* **Exercise**
Retype, word for word, every line from the one holding "How do I perform: Open" through the one holding "Select the 研究员 column header" in the entries below, both included, and only those lines.

* **Exercise data**
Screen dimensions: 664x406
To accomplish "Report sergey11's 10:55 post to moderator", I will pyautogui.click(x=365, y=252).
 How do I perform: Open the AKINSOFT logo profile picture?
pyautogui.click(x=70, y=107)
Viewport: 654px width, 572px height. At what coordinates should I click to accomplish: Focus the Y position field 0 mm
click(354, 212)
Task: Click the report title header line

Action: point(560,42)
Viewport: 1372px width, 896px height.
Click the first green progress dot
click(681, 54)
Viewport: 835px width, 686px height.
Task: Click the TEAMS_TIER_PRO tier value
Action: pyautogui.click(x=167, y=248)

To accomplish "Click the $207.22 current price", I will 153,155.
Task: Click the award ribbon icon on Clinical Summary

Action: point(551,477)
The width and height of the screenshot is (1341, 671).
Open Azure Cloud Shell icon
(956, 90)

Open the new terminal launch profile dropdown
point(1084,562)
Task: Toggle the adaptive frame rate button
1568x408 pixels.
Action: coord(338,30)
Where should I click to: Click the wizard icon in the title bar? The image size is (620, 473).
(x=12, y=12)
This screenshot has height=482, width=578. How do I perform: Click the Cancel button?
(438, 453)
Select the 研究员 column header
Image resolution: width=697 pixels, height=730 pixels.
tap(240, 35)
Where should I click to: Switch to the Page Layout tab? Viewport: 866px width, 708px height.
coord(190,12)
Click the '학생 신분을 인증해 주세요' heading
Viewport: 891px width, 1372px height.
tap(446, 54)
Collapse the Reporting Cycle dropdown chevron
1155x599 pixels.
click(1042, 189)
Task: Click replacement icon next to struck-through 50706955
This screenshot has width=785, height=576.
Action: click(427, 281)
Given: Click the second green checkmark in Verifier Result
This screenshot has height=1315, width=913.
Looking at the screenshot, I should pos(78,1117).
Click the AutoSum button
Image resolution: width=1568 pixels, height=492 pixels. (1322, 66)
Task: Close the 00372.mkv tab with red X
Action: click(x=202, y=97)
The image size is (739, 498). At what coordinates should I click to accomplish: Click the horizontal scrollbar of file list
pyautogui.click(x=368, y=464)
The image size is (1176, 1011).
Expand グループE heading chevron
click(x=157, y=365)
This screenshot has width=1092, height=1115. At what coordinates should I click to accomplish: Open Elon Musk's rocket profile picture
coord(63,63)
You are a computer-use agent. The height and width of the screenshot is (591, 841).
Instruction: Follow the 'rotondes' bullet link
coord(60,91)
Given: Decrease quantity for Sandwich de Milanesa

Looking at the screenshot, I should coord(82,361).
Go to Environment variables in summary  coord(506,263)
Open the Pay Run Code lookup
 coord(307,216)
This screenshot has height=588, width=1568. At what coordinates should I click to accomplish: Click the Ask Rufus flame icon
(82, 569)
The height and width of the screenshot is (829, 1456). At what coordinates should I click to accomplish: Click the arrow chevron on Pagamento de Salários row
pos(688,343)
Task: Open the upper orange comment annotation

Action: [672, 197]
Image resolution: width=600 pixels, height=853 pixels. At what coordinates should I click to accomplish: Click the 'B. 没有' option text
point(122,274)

* **Finished task**
 How do I perform: Open the AKINSOFT logo profile picture?
pyautogui.click(x=70, y=107)
Viewport: 654px width, 572px height. At what coordinates should I click to accomplish: Focus the Y position field 0 mm
click(354, 212)
Task: Click the report title header line

Action: point(560,42)
Viewport: 1372px width, 896px height.
Click the first green progress dot
click(681, 54)
Viewport: 835px width, 686px height.
Task: Click the TEAMS_TIER_PRO tier value
Action: pyautogui.click(x=167, y=248)

To accomplish "Click the $207.22 current price", I will 153,155.
Task: Click the award ribbon icon on Clinical Summary

Action: point(551,477)
The width and height of the screenshot is (1341, 671).
Open Azure Cloud Shell icon
(956, 90)

Open the new terminal launch profile dropdown
point(1084,562)
Task: Toggle the adaptive frame rate button
1568x408 pixels.
Action: coord(338,30)
Where should I click to: Click the wizard icon in the title bar? The image size is (620, 473).
(x=12, y=12)
This screenshot has height=482, width=578. How do I perform: Click the Cancel button?
(438, 453)
Select the 研究员 column header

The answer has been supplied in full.